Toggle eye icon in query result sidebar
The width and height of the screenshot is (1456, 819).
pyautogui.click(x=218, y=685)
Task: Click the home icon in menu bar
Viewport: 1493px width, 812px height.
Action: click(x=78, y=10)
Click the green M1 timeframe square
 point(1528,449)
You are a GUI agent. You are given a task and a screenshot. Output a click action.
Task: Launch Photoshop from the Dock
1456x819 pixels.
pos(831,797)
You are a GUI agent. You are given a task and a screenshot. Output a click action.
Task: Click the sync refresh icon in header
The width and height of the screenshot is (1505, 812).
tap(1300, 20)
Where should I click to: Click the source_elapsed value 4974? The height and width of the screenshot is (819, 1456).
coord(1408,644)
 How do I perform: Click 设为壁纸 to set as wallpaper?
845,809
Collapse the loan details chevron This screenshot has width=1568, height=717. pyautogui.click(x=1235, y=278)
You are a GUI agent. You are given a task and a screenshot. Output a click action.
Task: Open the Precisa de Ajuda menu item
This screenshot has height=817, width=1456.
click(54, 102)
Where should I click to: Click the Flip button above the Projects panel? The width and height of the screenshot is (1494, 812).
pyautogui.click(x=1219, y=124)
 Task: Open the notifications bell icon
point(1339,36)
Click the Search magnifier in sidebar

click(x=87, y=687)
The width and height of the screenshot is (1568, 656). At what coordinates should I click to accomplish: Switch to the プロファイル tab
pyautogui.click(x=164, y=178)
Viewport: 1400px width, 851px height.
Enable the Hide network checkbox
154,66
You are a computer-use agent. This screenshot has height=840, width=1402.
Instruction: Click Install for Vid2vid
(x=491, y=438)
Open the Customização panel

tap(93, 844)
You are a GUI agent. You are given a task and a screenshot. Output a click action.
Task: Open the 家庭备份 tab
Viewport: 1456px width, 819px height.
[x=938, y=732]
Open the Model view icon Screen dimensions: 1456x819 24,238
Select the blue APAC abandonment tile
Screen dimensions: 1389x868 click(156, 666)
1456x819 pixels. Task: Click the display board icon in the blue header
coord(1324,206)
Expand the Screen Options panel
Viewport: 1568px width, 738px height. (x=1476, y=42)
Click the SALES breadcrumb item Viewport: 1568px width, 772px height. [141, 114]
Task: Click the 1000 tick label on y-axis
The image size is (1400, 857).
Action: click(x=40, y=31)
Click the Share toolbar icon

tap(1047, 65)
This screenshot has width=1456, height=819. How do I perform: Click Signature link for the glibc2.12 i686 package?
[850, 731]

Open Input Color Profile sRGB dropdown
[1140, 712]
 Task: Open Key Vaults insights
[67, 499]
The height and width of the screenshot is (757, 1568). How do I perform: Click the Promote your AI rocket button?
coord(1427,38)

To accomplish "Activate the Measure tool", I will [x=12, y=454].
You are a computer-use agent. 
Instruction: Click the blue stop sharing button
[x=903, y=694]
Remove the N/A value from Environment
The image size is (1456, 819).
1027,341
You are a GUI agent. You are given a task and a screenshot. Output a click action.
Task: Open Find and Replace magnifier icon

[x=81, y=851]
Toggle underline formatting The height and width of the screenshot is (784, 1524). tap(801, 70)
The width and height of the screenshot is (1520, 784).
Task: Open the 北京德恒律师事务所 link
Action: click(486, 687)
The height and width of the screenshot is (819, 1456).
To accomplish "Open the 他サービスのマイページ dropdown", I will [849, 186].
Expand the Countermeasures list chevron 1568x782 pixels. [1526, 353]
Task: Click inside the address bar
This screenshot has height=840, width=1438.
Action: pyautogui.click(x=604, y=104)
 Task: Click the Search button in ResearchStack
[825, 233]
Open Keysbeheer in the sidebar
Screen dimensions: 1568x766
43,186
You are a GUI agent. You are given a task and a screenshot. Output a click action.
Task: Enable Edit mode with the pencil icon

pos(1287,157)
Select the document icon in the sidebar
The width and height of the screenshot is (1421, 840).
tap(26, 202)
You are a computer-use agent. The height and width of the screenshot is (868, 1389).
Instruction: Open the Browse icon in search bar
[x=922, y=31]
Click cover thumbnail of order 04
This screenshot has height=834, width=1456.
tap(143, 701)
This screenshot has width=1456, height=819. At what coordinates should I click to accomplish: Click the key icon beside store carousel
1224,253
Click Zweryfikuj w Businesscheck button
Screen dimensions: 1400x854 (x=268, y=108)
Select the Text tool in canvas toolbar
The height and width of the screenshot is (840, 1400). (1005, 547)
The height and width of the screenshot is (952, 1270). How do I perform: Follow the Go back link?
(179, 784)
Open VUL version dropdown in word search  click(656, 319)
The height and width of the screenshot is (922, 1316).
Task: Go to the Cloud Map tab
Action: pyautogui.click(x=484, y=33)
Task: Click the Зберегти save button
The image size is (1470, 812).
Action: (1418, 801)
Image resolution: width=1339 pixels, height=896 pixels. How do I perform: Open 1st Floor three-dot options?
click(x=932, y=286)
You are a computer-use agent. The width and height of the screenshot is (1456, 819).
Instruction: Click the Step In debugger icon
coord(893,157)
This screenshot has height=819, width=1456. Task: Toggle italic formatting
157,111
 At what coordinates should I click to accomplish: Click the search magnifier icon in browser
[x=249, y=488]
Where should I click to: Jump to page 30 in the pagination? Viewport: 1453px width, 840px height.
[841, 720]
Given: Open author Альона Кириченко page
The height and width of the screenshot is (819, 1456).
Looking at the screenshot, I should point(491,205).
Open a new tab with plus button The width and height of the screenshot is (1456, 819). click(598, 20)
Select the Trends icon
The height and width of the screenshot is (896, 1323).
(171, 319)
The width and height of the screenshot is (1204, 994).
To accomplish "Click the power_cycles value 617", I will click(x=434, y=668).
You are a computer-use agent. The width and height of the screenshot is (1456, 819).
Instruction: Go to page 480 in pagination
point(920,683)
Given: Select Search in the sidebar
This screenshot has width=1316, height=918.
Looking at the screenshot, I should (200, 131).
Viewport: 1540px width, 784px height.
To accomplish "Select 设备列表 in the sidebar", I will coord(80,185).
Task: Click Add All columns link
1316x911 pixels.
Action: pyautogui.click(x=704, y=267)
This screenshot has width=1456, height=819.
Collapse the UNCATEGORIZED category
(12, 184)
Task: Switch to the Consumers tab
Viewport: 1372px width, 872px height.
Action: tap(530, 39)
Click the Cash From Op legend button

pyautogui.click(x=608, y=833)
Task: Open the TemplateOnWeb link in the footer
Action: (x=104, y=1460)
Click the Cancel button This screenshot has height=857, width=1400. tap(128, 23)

◇ ◇ ◇ ◇

▶ TRY IT:
Each line above from the one with "Where should I click to: Click the Flip" up to and including the one with "Viewport: 1400px width, 851px height." must be set down exactly, and no line outside that span may appear.

▶ ANSWER TO THIS EXERCISE:
Where should I click to: Click the Flip button above the Projects panel? The width and height of the screenshot is (1494, 812).
pyautogui.click(x=1219, y=124)
 Task: Open the notifications bell icon
point(1339,36)
Click the Search magnifier in sidebar

click(x=87, y=687)
The width and height of the screenshot is (1568, 656). At what coordinates should I click to accomplish: Switch to the プロファイル tab
pyautogui.click(x=164, y=178)
Viewport: 1400px width, 851px height.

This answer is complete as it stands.